Die Heldinnen ihrer ersten Romane sind junge Frauen, die sehr genau wissen, was und wohin sie wollen. Sie haben sich bereits teilweise abgenabelt von den kleinbürgerlichen Ideologien, mit denen sie aufgewachsen sind. Die jungen Frauen erleben Möglichkeiten weiblichen Lebens, die in den zwanziger Jahren nach dem Vorbild Amerikas entstanden und von der "neuen Frau" der frühen Dreißiger in Anspruch genommen wurden. Gilgi und Doris treten als emanzipierte, finanziell unabhängige Frauen auf, die ihren eigenen Kopf haben, mit deren Zielen man nicht unbedingt einverstanden sein muß, die aber auf alle Fälle in ihrer Selbstbestimmtheit einen erfrischenden Kontrast bieten zum tugendhaften Mütterchen am Herd - wie man es beispielsweise vom duldsamen "Lämmchen" aus Kleiner Mann was nun kennt. Irmgard Keun will damit jedoch keinesfalls das Bild der überzeugten Feministin als zukunftsweisend propagieren, und so läßt sie ihre Protagonistinnen straucheln. Deren erprobtes Lebenskonzept gerät ins Wanken und droht einzustürzen. Gerade diese Brüche im Lebensweg sind von Interesse für diese Arbeit.
Jedes individuelle Leben macht seine Erfahrungen, aber nicht jedes erfährt die Schwierigkeit, Erfahrungen zu machen. Wir möchten hier den Begriff der "Stör-Erfahrungen" einführen, der solche Erfahrungen bezeichnet, die bisherige Erfahrungen, Überzeugungen oder Selbstverständlichkeiten durchbrechen und eine Dissonanz gegenüber den Erwartungen enthalten. [...] Bei Stör-Erfahrungen übernommene Wirklichkeitsbilder revidiert und ihrer selbstverständlichen Geltung beraubt.

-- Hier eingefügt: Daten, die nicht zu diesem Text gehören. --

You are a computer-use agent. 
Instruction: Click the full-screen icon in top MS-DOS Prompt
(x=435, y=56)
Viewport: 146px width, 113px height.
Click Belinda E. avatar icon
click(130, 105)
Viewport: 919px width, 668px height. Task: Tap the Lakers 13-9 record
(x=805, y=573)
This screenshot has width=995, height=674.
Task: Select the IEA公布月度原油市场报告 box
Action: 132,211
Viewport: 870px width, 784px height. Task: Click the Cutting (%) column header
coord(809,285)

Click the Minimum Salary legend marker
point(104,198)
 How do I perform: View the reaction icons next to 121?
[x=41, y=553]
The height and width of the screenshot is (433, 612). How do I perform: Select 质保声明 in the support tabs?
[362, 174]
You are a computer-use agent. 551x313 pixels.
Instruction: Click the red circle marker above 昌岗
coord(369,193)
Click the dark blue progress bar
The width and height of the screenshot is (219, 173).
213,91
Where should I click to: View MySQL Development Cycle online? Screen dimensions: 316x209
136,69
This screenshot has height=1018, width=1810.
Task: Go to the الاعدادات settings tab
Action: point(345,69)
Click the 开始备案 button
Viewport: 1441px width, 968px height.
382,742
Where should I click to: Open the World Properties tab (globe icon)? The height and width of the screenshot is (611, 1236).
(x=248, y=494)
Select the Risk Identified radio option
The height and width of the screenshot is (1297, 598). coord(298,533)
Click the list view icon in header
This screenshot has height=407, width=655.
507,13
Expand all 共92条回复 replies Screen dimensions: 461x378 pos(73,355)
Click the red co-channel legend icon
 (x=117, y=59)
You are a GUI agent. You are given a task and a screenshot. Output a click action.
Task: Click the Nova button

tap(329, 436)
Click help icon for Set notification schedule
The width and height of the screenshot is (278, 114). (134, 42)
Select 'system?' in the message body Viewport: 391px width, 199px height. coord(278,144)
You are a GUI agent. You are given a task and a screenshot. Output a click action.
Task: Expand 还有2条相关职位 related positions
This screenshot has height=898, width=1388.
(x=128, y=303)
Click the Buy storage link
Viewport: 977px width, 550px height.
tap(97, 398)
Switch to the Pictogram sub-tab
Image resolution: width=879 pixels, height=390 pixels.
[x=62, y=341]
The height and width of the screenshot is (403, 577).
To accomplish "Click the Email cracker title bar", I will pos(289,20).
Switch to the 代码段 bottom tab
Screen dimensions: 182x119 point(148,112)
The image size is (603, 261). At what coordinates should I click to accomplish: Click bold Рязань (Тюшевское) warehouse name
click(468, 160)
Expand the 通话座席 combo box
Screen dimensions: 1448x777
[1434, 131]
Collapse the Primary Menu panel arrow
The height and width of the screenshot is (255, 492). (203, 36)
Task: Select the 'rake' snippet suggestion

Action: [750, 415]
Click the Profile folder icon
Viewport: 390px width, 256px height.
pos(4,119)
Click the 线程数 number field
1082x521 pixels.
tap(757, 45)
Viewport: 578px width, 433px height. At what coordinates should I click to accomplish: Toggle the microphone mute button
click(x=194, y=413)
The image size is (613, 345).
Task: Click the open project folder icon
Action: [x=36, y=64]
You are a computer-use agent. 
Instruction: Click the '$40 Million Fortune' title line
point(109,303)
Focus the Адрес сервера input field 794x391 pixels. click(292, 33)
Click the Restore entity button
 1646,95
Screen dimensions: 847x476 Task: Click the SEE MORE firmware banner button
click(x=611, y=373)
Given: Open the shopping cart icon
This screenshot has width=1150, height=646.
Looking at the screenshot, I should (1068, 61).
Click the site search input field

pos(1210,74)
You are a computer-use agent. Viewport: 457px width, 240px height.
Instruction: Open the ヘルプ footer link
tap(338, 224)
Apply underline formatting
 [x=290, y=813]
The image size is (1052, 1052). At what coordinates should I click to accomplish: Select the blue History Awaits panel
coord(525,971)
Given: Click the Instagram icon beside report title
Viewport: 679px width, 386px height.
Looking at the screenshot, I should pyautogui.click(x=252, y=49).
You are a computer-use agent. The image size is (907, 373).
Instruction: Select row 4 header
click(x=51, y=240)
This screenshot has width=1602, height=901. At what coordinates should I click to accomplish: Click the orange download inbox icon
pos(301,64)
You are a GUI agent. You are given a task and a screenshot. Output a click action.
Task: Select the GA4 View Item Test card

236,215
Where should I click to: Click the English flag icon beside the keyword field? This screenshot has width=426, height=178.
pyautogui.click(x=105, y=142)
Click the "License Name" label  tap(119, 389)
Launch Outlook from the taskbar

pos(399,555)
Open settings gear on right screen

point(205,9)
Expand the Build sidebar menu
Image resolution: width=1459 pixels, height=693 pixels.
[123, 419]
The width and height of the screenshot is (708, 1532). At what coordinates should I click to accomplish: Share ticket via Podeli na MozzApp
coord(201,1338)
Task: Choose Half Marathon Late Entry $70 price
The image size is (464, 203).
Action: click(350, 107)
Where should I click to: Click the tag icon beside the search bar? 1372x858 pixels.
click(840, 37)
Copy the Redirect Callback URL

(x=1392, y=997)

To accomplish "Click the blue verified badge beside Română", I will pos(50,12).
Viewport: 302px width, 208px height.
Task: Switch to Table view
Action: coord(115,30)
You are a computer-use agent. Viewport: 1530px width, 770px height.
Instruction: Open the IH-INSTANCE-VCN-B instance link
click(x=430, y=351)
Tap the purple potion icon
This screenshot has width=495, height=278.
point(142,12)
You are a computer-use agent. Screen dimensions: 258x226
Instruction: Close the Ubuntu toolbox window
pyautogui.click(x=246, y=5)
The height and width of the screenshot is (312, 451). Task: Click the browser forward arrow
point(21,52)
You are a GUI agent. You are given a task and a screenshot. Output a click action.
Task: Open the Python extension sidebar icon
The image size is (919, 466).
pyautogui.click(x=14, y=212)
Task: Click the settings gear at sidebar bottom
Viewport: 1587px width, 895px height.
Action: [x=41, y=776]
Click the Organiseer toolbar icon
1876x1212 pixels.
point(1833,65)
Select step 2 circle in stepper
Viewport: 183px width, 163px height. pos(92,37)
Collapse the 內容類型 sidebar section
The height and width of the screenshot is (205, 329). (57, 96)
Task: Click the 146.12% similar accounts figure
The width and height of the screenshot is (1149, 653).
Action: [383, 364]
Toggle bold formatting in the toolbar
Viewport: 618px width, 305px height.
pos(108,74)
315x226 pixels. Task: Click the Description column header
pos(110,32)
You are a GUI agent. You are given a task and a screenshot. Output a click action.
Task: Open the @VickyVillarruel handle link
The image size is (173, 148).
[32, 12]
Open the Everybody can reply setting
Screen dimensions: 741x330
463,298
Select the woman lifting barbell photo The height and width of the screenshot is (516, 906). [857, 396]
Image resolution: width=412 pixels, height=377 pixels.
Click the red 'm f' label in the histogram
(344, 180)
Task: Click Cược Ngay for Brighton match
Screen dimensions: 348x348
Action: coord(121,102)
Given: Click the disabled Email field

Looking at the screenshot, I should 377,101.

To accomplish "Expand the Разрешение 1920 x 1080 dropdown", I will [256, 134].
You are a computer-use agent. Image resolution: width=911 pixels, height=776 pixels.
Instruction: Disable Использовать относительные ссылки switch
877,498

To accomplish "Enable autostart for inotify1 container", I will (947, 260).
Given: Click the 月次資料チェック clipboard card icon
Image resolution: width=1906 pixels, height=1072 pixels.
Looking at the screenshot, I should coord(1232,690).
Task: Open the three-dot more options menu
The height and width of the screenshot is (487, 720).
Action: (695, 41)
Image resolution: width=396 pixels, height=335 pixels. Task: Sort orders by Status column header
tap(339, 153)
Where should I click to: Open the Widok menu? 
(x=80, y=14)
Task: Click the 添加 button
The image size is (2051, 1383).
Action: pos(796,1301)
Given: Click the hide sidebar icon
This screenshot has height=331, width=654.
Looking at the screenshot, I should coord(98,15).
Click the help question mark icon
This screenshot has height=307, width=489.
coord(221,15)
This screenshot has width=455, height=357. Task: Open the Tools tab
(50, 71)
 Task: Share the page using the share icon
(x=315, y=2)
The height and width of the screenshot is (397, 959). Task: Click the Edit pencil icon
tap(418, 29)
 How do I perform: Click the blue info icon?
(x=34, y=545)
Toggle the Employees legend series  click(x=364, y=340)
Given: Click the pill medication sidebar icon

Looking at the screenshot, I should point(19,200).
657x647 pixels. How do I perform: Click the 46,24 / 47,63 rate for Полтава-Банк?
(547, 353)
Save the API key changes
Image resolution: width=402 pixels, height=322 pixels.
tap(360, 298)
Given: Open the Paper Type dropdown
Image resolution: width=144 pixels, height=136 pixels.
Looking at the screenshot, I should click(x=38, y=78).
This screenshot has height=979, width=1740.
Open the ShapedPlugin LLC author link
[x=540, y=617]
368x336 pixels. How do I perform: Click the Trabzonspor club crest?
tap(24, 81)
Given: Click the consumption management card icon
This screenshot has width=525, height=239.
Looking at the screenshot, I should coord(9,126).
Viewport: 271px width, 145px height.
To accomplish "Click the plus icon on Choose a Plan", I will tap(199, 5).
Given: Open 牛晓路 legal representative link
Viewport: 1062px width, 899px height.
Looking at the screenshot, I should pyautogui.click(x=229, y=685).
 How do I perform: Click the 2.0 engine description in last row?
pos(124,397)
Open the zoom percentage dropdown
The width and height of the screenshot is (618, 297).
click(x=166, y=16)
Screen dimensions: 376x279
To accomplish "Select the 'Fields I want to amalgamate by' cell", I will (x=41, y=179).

In welcher Weise Irritationen und Störerfahrungen auf das Leben der Keunschen ProtagonistInnen einwirken, soll diese Arbeit zeigen. Es wird untersucht, ob es sich um Brüche handelt, die allein der psychischen Beschaffenheit der Figuren zuzuschreiben sind, ob es sich um Einflüsse aus dem Privatleben handelt, oder ob Veränderungen (politische, ökonomische, soziale, etc.) der öffentlichen Umwelt, wie z.B. die Weltwirtschaftskrise oder die Machtübernahme der Nationalsozialisten, die persönliche Krisenerfahrung der ProtagonistInnen hervorriefen. Des weiteren wird darauf eingegangen, ob und wie die Lebenskrise gemeistert wird, ob die Figuren einen selbstreflektiven Blick auf sich richten, um die Umstände ihrer Individuation zu reflektieren und sich von den Ursachen zu distanzieren, oder ob sie sich als naives Produkt zu ihnen verhalten. Es wird geprüft, ob es bestimmte Lösungsmechanismen gibt und inwiefern sich eine kontinuierliche Entwicklung der Figuren ablesen läßt.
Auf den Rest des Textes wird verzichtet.